The past week has seen a raft of very strong data published on the economy.
The highlight was the national accounts data for the first quarter of the year. These showed GDP up by 4.1% and GNP rising by 3.4% year-on-year.
Every GDP expenditure component, including personal consumption and government spending, registered positive annual growth, with a strong rise of 7.4% in exports. Business investment was very robust, increasing 40% year-on-year, while construction spending rose 8.8%.
Notably, there was a big jump in housing output, up 18% year-on-year, although in absolute terms, it remains at very subdued levels.

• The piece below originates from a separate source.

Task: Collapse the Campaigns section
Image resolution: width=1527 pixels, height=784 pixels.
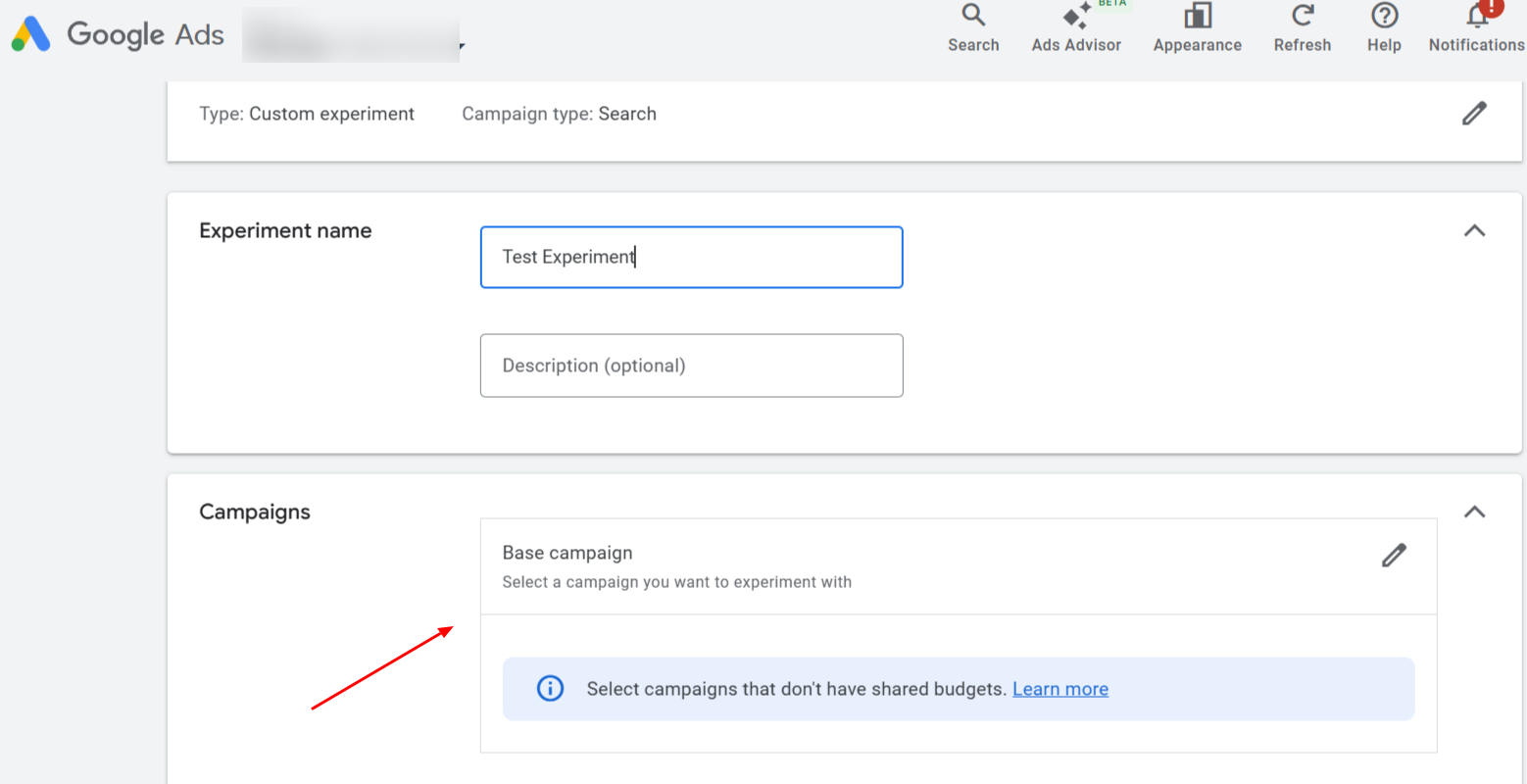Action: pyautogui.click(x=1474, y=513)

Exports have been the main engine of growth in the economy in recent years, most notably service exports. These have averaged growth of almost 8.5% per annum in the past four years.
The first quarter saw a rebound in goods exports. These fell last year as a result of a marked decline in output from the pharmaceutical sector following the expiry of patents on a number of key products manufactured in Ireland.
Industrial production data, though, show a marked rebound in manufacturing output in the first four months of 2014 as activity in the pharmaceutical sector picks up again. This was reflected in a 10% year-on-year increase in goods exports in the first quarter.
The one disappointment in the national accounts was the continuing sluggishness of consumer spending, up by just 0.2% year-on-year in the first quarter. Spending on goods rose strongly, increasing by 3.1%, but this was largely offset by a 2.2% fall in spending on services.
Overall though, the data indicates that the economy is now on a strong growth path. GNP rose 1.9% in 2012 and 3.2% in 2013 and this trend was maintained in the opening quarter of 2014.
Other figures released in the past week point to a continuing strong performance by the economy in the second quarter of the year. Retail sales — excluding the auto sector — were up by over 4% year-on-year in April/ May. Meanwhile, car sales rose by 24% in the first half of the year.
The strong growth of the economy has seen a big rise in employment over the past two years, with a marked drop in unemployment. This trend is continuing, with the jobless rate dropping to 11.6% in June, down from 12% in March.
Meanwhile, the Live Register fell by a further 10,000 during the second quarter.
PMI data, which are a good barometer of economic activity, have also been strong. The services PMI climbed to a seven year high of 62.6 in June, with the manufacturing PMI averaging an impressive 55.5 in quarter two. The construction PMI has been above 60 in the last three months.
Housing data has also been strong with a large increase in commencements and a big jump in completions up to May. House prices were up by 10.5% year-on-year in May, with Dublin prices rising 22%.
The strong performance of the economy is being reflected in the public finances, with underlying tax receipts €500m ahead of target. A sub-4% budget deficit looks increasingly likely in 2014. Only modest adjustments are likely to be required in the October budget to get the deficit below 3% of GDP next year.
The outlook looks increasingly favourable. Economic conditions in key export markets such as the UK, US, and Germany have improved considerably. On the domestic front, the austerity programme, which has been in place since 2008, is nearing an end.
Sectors which were very depressed, such as construction and retail spending, are starting to recover. Overall, the economy could grow by 3% to 4% annually in the next few years.